聂垚举步走向内屋,范伊夏正恹恹地靠在床上,缓了片刻,又抬抬手,示意万辰服侍她喝粥。
“我来。”聂垚道。
万辰闻言将粥搁在旁边的小几上,朝聂垚行礼后退了出去。范伊夏抬起眼睫,冲聂垚微微一笑,轻声道:“我原不是这样的,谁知这幅身子这么不争气。”
“怪不得你。”聂垚坐在范伊夏跟前,也不去拿小几上的粥,只道,“你要这会儿还不舒服,就别勉强吃了,待会再吃。”

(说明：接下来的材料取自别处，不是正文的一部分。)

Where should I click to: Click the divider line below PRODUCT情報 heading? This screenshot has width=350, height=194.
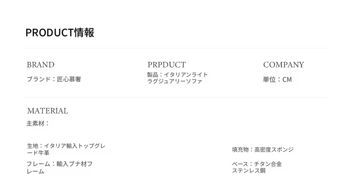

范伊夏道:“那怎么行,我这两日都没吃什么,小家伙儿会不会饿啊。”范伊夏轻轻触碰了自己有些微隆的肚皮,不过不知道她有孕的人,定看不出她是个怀了身子的。“我多吃点,养足精神好赶路,因为我,我们在这都带了好几日了。”
聂垚将范伊夏揽在怀中,道:“事情刚好都赶在这个时候,怎么能怪你?若能迟点,让祖母见她的曾孙子出世,她得有多高兴。”
范伊夏在聂垚怀中点头,“是,祖母她是明白人,知道咱们一同去西北是什么用意,也不知”范伊夏想说也不知道回去是什么时候,她也记挂着自己家人。话锋一转,她将这离别悲恸的话咽了回去,问道,“刚才郎中说什么?我见他连方子都没写就走了。”
聂垚道:“本就不是什么大病,就是连日劳顿在加之水土不服。”
范伊夏苍白的唇角翘了翘,“那估计再休息个几日就能赶路了。”
聂垚垂目看着范伊夏,道:“夏夏,你不能同我一起走了。”
聂垚将郎中嘱咐的话,一字不落地讲给范伊夏,范伊夏本对腹中胎儿特别上心,知道如果再劳累可能会累及胎儿时,纵使心中再不舍也点头同意了。
陪范伊夏留下来的有苏华,苏华本来和聂垚就互相看不上眼,这几日聂垚心中有事,将烦闷的情绪全部都发泄给苏华,所以苏华能陪她的范姐姐她乐此不疲。一路随行还有万辰,在王府,万辰就是内外院相互传话的中间人,另一个人是管事吴仲晗,两人都留下来服侍范伊夏。千羽则一开始就留在王府没有随行,她留在京中和寇子彤共同处理范伊夏在禹王府和范府的事宜。另一些常年在聂垚身边的忠仆和三名影卫,聂垚也将他们留了下来。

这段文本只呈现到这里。